• _Stated problem_: Return each line from the items below that contains the word "button", copying every such line in full.

• _Source material_:
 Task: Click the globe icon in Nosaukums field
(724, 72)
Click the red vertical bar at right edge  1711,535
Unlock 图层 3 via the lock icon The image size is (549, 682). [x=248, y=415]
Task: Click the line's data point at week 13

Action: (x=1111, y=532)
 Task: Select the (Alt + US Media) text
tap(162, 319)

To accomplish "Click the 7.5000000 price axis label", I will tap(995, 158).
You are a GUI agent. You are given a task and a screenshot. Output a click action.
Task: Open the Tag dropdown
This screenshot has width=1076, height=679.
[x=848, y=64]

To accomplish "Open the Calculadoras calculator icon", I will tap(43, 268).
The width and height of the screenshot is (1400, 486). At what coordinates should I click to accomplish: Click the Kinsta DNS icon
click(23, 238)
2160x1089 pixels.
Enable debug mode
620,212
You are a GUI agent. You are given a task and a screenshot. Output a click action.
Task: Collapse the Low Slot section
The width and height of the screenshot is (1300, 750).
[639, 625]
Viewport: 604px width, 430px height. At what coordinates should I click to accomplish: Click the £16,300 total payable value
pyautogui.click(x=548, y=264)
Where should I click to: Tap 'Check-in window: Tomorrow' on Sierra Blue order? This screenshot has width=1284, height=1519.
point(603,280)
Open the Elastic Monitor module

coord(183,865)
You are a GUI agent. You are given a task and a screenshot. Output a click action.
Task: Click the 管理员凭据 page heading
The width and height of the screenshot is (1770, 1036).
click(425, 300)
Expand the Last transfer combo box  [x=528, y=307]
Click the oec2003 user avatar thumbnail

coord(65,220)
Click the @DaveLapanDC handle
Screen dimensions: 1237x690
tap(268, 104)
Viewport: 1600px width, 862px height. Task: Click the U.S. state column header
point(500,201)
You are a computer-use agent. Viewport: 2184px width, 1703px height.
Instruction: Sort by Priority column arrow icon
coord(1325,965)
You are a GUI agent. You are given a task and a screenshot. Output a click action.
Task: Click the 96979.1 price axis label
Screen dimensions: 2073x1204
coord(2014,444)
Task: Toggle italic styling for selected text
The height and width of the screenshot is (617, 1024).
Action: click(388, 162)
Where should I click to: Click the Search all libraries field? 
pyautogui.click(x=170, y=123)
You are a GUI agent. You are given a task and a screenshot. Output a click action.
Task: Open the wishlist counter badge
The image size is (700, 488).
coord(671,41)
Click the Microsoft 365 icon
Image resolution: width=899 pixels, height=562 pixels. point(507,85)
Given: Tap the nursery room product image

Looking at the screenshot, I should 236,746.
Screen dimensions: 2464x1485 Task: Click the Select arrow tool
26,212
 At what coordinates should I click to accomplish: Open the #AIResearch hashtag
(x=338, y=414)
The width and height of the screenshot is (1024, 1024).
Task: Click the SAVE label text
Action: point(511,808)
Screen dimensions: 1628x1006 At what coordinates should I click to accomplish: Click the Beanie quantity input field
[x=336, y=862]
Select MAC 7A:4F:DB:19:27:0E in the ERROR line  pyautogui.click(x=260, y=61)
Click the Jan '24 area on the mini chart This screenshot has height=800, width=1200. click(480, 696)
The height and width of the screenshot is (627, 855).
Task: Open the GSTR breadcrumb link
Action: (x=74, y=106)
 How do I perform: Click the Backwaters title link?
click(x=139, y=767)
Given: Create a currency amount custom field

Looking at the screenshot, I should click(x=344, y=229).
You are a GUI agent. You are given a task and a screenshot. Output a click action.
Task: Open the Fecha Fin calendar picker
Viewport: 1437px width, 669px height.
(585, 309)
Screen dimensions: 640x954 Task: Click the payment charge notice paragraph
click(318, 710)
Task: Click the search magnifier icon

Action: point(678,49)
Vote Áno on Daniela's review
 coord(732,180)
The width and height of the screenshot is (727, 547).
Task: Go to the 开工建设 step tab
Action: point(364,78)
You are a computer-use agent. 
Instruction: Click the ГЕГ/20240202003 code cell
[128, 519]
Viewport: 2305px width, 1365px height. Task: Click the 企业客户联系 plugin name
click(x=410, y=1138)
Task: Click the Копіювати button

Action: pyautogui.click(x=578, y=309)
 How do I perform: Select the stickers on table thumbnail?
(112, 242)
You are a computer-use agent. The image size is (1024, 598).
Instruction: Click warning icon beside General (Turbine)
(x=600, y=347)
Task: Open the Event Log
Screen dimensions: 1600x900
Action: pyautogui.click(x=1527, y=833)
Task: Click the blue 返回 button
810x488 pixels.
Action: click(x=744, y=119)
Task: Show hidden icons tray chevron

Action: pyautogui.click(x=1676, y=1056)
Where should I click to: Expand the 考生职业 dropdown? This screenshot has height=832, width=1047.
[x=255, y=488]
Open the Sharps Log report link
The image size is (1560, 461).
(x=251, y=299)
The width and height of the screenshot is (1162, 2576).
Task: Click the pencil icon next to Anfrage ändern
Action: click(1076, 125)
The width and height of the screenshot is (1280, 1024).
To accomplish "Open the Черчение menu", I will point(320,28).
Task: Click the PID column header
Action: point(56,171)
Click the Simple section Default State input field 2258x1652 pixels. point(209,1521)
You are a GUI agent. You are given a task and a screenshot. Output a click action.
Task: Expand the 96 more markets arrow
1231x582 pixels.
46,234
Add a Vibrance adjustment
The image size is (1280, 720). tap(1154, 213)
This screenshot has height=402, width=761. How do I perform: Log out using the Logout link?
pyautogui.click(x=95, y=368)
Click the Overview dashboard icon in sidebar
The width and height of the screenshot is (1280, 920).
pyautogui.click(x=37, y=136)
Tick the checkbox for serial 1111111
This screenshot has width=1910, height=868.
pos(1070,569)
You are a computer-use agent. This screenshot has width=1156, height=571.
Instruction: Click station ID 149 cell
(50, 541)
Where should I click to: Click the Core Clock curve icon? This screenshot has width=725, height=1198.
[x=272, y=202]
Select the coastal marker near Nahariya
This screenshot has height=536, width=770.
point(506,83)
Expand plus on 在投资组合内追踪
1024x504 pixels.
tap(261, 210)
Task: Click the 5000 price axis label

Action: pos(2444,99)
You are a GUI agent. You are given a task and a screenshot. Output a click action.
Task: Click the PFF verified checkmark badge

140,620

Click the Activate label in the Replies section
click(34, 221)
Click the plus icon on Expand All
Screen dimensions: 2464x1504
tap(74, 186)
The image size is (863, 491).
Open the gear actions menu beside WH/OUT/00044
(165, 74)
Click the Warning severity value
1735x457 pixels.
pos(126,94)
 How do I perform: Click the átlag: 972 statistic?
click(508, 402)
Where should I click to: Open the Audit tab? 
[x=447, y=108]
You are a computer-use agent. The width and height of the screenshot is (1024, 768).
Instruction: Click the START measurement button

• _The reply_:
Task: Click the Копіювати button
Task: Click the blue 返回 button
Instruction: Click the START measurement button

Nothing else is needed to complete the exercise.